Dataset entries:
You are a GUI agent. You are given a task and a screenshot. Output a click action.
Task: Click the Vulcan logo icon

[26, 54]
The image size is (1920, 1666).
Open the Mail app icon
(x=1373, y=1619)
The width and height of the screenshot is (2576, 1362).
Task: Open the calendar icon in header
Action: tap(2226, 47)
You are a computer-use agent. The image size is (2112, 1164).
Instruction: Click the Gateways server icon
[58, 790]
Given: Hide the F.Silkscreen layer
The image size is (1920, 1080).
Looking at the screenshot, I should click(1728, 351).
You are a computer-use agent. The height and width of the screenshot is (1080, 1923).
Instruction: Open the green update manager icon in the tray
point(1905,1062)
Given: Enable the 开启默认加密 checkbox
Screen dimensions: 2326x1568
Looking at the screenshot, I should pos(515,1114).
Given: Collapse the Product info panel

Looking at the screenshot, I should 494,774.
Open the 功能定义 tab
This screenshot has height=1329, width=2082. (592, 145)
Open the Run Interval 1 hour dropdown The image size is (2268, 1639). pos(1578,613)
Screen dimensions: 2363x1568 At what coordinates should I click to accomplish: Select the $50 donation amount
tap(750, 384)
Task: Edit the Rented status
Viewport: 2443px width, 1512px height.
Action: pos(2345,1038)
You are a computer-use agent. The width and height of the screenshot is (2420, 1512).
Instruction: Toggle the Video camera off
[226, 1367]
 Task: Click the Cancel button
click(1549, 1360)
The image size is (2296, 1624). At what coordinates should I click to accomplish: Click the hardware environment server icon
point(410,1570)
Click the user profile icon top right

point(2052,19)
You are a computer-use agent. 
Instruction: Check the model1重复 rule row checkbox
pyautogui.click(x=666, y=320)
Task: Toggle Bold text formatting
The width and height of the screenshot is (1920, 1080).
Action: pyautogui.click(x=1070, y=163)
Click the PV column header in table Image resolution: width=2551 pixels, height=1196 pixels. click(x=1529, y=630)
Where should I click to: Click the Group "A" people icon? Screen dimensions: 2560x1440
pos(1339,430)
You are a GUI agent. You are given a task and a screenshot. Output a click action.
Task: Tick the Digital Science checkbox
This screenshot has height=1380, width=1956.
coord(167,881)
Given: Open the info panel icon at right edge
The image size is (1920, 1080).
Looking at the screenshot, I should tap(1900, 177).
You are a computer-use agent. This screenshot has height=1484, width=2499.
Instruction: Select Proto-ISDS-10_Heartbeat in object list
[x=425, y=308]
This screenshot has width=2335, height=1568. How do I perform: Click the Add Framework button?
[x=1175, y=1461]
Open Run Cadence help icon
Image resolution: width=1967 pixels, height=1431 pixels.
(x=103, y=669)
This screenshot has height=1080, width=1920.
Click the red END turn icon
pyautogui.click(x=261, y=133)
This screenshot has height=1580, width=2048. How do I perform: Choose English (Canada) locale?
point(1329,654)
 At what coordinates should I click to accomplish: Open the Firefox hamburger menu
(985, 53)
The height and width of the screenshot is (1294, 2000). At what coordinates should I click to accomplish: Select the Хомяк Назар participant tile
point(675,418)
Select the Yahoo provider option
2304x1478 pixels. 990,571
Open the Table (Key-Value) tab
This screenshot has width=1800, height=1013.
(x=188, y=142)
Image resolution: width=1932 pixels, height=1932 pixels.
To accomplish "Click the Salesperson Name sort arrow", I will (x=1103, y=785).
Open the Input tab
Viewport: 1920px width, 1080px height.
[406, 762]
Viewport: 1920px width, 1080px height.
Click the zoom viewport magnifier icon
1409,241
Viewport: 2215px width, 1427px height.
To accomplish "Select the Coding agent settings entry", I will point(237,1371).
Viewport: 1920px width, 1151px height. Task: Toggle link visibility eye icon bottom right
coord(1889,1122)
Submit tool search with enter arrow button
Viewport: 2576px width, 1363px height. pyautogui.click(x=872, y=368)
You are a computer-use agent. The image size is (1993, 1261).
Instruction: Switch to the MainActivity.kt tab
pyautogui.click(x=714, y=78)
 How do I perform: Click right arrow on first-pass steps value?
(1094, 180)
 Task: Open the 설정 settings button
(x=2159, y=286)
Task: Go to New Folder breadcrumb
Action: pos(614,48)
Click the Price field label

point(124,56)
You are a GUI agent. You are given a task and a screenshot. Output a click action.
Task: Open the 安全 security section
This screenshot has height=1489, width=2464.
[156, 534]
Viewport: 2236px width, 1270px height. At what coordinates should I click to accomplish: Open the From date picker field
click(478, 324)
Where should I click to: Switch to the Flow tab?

### Required action
Lines from the top of the entries through the line with "Open the Run" are to be transcribed exactly, and nothing more.

### Exercise result
You are a GUI agent. You are given a task and a screenshot. Output a click action.
Task: Click the Vulcan logo icon

[26, 54]
The image size is (1920, 1666).
Open the Mail app icon
(x=1373, y=1619)
The width and height of the screenshot is (2576, 1362).
Task: Open the calendar icon in header
Action: tap(2226, 47)
You are a computer-use agent. The image size is (2112, 1164).
Instruction: Click the Gateways server icon
[58, 790]
Given: Hide the F.Silkscreen layer
The image size is (1920, 1080).
Looking at the screenshot, I should click(1728, 351).
You are a computer-use agent. The height and width of the screenshot is (1080, 1923).
Instruction: Open the green update manager icon in the tray
point(1905,1062)
Given: Enable the 开启默认加密 checkbox
Screen dimensions: 2326x1568
Looking at the screenshot, I should pos(515,1114).
Given: Collapse the Product info panel

Looking at the screenshot, I should 494,774.
Open the 功能定义 tab
This screenshot has height=1329, width=2082. (592, 145)
Open the Run Interval 1 hour dropdown The image size is (2268, 1639). pos(1578,613)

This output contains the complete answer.